**Work instruction**
When the line with "Task: Select the pencil edit sidebar icon" appears below, start repeating lines exactly, and keep going through the line with "Task: Click the left US flag event icon"; add nothing outside that span.

-*-

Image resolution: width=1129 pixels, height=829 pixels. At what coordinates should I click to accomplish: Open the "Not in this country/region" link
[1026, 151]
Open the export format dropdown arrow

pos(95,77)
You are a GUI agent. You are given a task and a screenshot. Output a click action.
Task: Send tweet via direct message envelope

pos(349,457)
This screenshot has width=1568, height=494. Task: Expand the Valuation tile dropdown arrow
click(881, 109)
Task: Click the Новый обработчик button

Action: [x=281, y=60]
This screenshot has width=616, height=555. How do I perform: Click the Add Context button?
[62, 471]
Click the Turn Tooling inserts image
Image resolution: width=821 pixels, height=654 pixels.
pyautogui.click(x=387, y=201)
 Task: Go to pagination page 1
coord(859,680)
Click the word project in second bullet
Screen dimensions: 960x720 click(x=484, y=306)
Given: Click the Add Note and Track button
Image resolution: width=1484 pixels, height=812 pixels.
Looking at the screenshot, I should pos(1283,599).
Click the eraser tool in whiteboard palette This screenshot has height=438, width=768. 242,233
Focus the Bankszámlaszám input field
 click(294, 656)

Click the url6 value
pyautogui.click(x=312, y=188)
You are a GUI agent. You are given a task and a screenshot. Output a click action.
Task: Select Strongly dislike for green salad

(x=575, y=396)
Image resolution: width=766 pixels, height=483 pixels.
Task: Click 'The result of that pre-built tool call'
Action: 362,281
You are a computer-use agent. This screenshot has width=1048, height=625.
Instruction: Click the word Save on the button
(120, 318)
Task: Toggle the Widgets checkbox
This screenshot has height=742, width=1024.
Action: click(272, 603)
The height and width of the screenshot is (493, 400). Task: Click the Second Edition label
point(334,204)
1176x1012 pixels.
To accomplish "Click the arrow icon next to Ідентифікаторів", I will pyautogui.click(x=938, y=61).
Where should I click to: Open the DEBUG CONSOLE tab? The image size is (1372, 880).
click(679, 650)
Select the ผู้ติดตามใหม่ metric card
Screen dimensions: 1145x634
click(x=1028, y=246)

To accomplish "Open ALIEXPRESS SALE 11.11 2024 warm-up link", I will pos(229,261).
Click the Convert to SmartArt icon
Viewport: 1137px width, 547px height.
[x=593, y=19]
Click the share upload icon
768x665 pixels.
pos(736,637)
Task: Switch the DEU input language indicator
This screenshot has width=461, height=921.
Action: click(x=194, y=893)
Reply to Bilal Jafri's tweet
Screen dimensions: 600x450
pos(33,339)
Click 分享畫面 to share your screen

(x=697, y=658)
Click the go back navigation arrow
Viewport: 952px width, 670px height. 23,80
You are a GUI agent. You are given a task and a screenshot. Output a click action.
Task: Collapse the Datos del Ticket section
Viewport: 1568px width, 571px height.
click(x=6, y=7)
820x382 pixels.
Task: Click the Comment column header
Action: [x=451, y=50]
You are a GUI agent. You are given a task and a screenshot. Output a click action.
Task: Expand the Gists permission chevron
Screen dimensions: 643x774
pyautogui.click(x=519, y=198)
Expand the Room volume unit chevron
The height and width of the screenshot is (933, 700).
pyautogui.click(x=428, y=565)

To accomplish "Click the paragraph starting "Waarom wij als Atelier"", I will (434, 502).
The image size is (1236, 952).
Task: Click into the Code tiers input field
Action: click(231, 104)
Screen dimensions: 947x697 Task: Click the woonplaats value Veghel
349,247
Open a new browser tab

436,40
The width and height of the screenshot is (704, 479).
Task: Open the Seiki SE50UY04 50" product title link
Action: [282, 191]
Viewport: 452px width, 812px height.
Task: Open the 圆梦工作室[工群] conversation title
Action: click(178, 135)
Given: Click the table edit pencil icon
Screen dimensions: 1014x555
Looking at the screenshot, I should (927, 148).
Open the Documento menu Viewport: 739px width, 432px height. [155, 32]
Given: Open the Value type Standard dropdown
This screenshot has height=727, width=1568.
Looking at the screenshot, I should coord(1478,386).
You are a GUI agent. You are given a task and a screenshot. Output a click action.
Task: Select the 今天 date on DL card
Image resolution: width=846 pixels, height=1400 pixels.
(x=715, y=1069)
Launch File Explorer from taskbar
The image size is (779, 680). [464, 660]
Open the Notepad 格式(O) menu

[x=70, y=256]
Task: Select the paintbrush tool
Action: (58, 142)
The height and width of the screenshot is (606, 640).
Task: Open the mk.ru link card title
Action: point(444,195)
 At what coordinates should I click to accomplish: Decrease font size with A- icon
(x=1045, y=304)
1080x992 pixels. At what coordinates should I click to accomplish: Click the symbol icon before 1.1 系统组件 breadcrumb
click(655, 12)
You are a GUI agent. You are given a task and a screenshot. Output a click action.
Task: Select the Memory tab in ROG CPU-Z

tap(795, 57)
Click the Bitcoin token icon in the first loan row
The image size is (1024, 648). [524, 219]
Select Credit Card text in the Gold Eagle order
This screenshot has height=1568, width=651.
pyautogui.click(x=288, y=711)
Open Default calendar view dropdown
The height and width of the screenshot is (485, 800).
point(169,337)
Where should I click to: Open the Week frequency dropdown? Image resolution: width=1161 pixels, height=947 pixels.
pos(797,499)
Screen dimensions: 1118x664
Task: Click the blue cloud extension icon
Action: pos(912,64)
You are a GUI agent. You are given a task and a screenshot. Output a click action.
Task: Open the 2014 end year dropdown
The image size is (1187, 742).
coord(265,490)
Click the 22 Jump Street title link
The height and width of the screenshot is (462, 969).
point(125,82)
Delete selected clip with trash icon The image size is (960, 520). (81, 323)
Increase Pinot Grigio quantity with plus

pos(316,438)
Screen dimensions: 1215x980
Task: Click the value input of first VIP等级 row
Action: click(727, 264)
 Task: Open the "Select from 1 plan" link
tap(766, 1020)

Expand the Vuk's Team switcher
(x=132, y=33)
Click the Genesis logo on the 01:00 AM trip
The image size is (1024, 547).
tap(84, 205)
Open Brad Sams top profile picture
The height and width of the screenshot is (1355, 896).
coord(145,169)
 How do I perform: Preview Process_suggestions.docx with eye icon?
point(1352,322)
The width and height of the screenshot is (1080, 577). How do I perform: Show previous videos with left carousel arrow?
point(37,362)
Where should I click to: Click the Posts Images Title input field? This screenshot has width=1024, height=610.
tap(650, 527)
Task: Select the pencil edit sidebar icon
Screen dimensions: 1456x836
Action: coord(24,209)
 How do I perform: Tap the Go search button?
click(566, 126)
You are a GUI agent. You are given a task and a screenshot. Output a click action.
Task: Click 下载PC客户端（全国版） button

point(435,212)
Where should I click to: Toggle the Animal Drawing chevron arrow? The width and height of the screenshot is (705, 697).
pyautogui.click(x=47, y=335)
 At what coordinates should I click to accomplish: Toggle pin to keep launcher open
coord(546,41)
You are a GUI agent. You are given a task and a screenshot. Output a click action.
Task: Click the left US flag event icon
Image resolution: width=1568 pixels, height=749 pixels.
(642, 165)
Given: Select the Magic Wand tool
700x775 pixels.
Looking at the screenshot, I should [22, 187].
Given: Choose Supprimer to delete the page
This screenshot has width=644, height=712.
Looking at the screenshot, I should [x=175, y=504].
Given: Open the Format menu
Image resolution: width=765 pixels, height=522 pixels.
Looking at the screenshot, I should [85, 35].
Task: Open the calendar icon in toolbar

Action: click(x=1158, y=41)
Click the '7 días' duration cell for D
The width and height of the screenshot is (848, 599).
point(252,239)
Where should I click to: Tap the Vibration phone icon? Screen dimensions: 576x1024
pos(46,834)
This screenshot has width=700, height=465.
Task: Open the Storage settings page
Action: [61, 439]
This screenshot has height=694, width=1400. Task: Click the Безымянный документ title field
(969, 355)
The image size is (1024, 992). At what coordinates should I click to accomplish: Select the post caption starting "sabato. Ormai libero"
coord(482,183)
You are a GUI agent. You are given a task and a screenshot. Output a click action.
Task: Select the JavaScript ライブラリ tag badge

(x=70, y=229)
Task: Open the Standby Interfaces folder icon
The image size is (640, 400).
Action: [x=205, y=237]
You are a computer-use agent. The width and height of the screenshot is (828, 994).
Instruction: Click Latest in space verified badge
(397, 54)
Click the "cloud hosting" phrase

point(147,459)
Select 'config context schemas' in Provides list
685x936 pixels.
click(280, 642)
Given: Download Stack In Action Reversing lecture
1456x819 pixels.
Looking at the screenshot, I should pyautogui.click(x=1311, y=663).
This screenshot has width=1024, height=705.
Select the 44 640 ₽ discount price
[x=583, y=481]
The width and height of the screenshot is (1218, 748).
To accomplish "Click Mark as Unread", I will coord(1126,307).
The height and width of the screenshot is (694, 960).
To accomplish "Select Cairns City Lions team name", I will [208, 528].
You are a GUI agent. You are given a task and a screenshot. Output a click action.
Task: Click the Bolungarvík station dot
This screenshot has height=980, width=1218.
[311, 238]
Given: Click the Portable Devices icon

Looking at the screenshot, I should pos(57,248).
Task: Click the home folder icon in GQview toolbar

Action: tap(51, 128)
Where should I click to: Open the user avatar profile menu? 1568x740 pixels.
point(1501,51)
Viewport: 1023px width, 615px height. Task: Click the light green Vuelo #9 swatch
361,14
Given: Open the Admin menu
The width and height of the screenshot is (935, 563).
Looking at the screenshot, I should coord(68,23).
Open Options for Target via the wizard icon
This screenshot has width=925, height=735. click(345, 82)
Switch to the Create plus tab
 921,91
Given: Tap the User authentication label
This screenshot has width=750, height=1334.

-*-

**Response**
Task: Select the pencil edit sidebar icon
Screen dimensions: 1456x836
Action: coord(24,209)
 How do I perform: Tap the Go search button?
click(566, 126)
You are a GUI agent. You are given a task and a screenshot. Output a click action.
Task: Click 下载PC客户端（全国版） button

point(435,212)
Where should I click to: Toggle the Animal Drawing chevron arrow? The width and height of the screenshot is (705, 697).
pyautogui.click(x=47, y=335)
 At what coordinates should I click to accomplish: Toggle pin to keep launcher open
coord(546,41)
You are a GUI agent. You are given a task and a screenshot. Output a click action.
Task: Click the left US flag event icon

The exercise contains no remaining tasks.